Amines, N-tallow alkyltrimethylenedi-, propoxylated

Administrative data

Description of key information

The potential toxicity of the substance following repeated administration was investigated  using:
- a 28-day repeated-dose toxicity with a 2 week recovery period performed by oral route in rats according to a method comparable to OECD 407 guideline and in compliance with Good Laboratory Practices (Avril, 1981e)
- a combined repeated-dose oral toxicity study with the reproduction/developmental toxicity screening test in rat with the structurally closely related substance 2-Propanol, 1,1'-[[3-[(3-aminopropyl)amino]propyl]imino]bis-, N-tallow alkyl derivs. The study was conducted according to OECD guideline 422 and EPA guideline OPPTS 870.3650 in compliance with Good Laboratory Practices (Takawale, 2010a read across from Polyram SL).
The NOAEL  by oral route was established to 24 mg/kg bw/day.
No Repeated-dose toxicity studies by inhalation or dermal route were available.

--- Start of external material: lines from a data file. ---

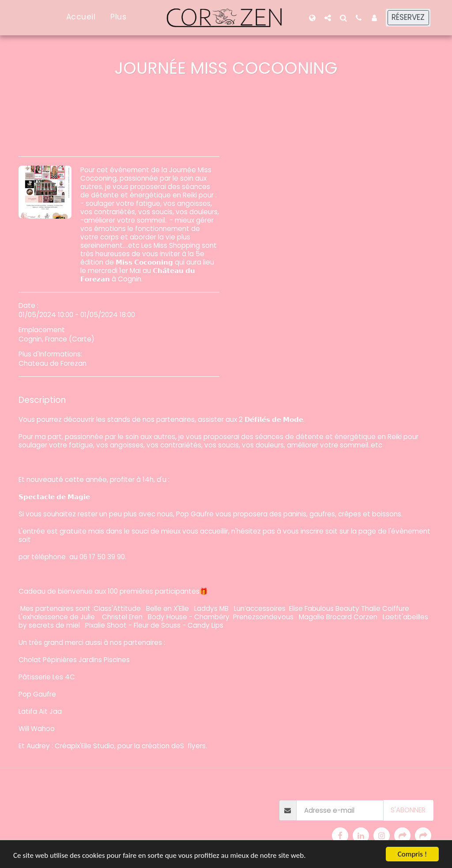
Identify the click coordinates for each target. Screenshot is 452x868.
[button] (328, 18)
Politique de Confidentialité (84, 811)
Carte (82, 339)
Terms (27, 811)
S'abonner (408, 810)
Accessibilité (149, 811)
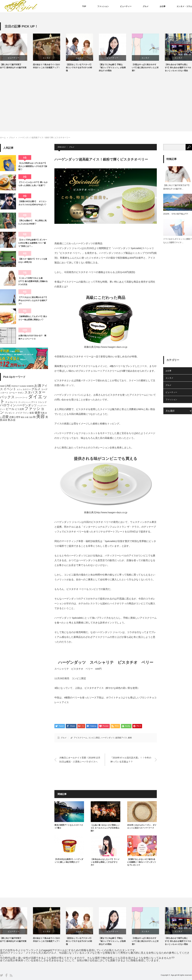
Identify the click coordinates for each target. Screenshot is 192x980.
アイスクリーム (80, 738)
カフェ (19, 389)
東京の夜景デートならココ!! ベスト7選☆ (69, 826)
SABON (30, 386)
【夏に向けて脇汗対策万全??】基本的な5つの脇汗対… (176, 187)
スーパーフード (21, 398)
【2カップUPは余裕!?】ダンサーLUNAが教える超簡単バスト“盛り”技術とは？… (32, 243)
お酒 (38, 385)
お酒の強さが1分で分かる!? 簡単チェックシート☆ (32, 337)
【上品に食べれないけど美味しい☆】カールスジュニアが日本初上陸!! (105, 828)
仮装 (32, 413)
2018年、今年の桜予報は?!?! (176, 214)
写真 (42, 413)
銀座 (5, 420)
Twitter (2, 975)
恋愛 (5, 417)
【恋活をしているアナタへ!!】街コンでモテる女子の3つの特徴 (79, 68)
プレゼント (10, 413)
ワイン (26, 413)
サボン (21, 393)
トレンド (42, 402)
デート (34, 402)
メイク (19, 413)
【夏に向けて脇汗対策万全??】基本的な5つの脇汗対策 (13, 66)
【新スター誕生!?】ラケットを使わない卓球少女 (32, 261)
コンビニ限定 (94, 738)
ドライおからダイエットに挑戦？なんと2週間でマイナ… (178, 240)
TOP (84, 6)
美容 (40, 416)
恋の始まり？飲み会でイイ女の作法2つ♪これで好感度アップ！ (46, 66)
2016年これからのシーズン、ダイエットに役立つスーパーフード (142, 826)
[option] (17, 51)
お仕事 (162, 6)
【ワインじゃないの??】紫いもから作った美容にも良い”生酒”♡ (33, 184)
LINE (8, 386)
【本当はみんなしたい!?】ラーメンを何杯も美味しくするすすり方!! (105, 862)
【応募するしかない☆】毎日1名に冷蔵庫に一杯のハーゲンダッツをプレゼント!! (142, 862)
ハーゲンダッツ (107, 738)
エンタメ (47, 58)
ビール (10, 409)
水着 (27, 417)
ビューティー (126, 6)
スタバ (29, 392)
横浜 (22, 417)
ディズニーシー (24, 402)
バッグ (40, 406)
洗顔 (31, 417)
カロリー (27, 390)
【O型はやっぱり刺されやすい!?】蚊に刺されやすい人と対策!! (146, 68)
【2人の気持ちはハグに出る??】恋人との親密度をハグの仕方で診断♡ (33, 166)
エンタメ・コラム (184, 6)
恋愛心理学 (15, 417)
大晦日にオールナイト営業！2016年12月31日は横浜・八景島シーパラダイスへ (80, 759)
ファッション (103, 6)
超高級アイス (121, 738)
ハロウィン (8, 405)
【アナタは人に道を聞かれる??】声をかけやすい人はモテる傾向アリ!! (33, 301)
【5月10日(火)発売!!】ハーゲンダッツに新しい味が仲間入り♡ (69, 861)
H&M (2, 386)
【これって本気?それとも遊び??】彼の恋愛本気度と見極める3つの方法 (33, 281)
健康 (37, 412)
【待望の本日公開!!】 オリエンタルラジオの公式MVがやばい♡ (32, 203)
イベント (10, 389)
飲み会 (12, 420)
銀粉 (130, 738)
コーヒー (13, 393)
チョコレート (11, 402)
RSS (11, 975)
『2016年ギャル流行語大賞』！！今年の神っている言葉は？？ (131, 759)
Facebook (6, 975)
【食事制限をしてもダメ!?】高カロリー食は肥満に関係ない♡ (32, 318)
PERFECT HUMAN (19, 386)
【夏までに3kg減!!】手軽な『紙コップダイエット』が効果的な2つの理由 (112, 68)
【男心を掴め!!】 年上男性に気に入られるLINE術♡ (32, 222)
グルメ (146, 6)
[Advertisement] (96, 99)
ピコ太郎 (19, 409)
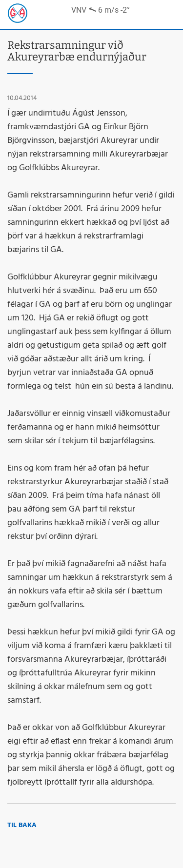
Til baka (22, 825)
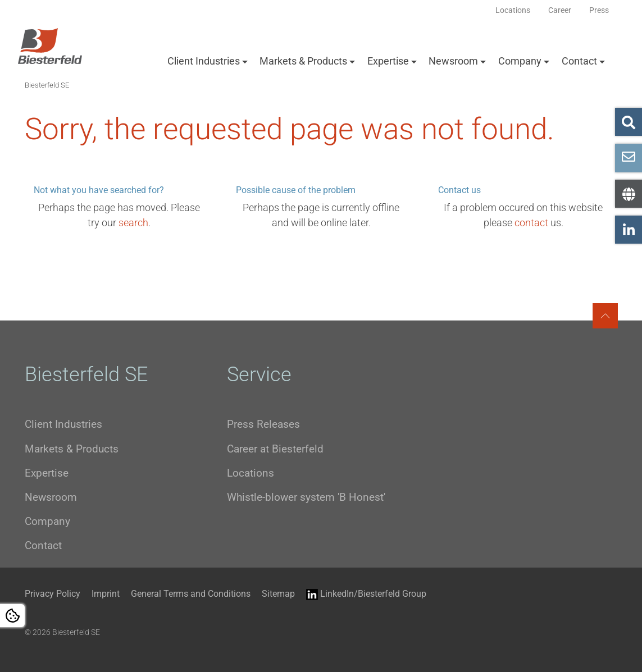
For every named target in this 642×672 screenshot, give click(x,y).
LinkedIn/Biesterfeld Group (366, 594)
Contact (579, 61)
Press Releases (263, 424)
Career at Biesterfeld (275, 449)
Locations (251, 473)
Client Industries (203, 61)
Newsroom (453, 61)
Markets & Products (303, 61)
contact (531, 222)
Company (520, 61)
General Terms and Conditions (190, 593)
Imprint (106, 593)
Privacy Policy (52, 593)
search (133, 222)
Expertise (388, 61)
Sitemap (278, 593)
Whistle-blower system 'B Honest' (306, 497)
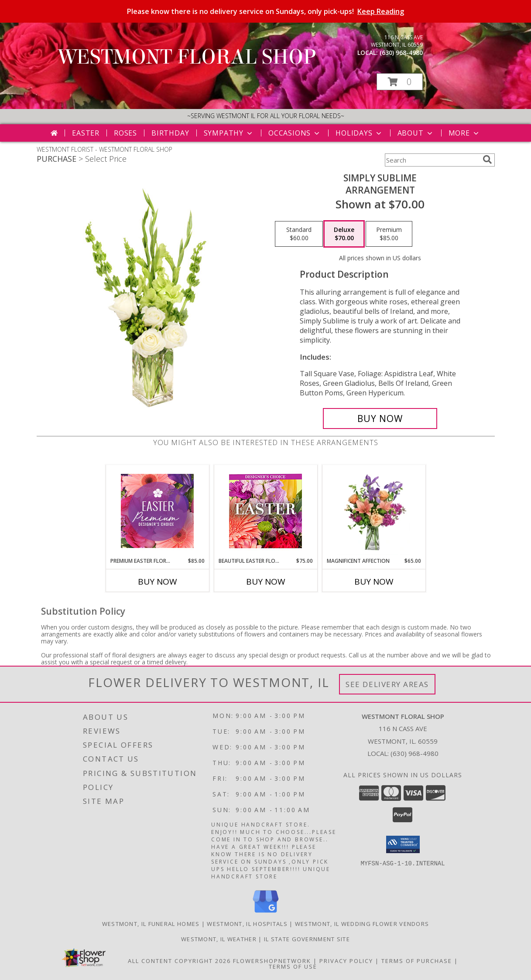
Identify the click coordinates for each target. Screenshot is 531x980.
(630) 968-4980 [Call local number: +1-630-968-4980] (401, 52)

Key value for chemical safety assessment

Repeated dose toxicity: via oral route - systemic effects

Endpoint conclusion

Dose descriptor:

NOAEL

24 mg/kg bw/day

Study duration:

subacute

Species:

rat

Additional information

Two studies by oral route are reported for this endpoint:

The study of April (1981e) is a 28 -day study with a 2 -week recovery period performed in rats by oral route with the substance

(Amines, N-tallow alkyltrimethylenedi-, propoxylated). The study was performed according to a method similar to OECD 407 guideline but fewer tissues, fewer parameters in Hematology and Biochemistry were examined and analytical measurement of the administered concentrations were not performed. The study was therefore considered as reliable with restrictions.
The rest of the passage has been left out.